┌──

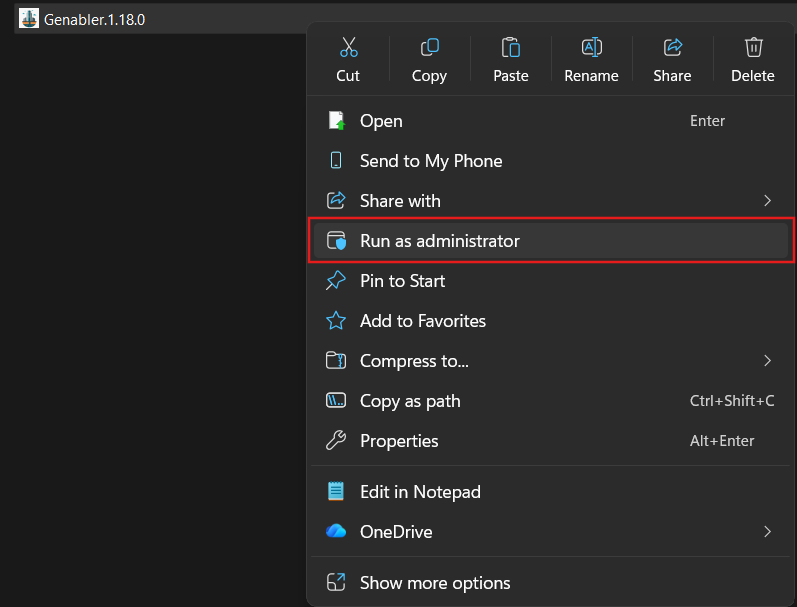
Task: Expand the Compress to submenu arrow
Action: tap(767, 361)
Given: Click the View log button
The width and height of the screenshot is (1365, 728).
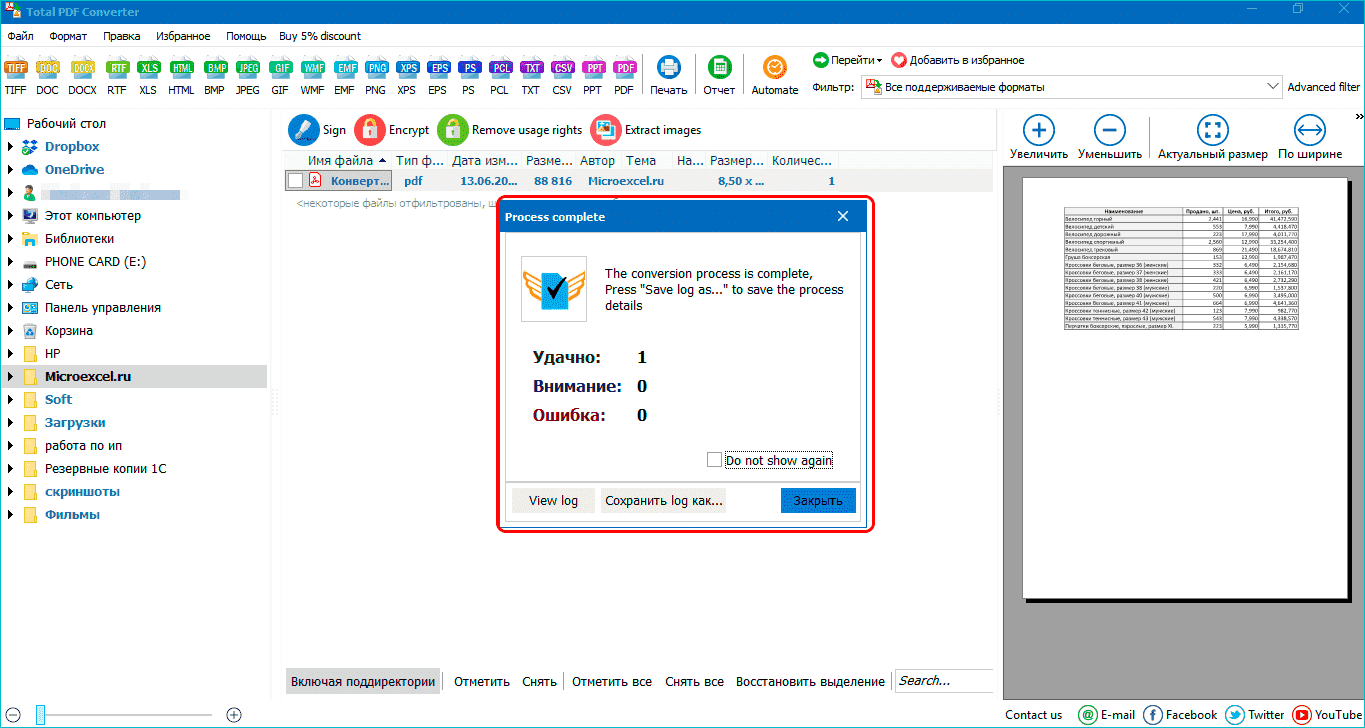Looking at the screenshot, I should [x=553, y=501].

└──

_WHAT TO PRODUCE_
Once the line holding "Given: Click the View log button" is found, set it down along with every line after it through the end of the entries, exactly, leaving the pictures out.

_RESULT FOR THIS EXERCISE_
Given: Click the View log button
The width and height of the screenshot is (1365, 728).
Looking at the screenshot, I should [x=553, y=501].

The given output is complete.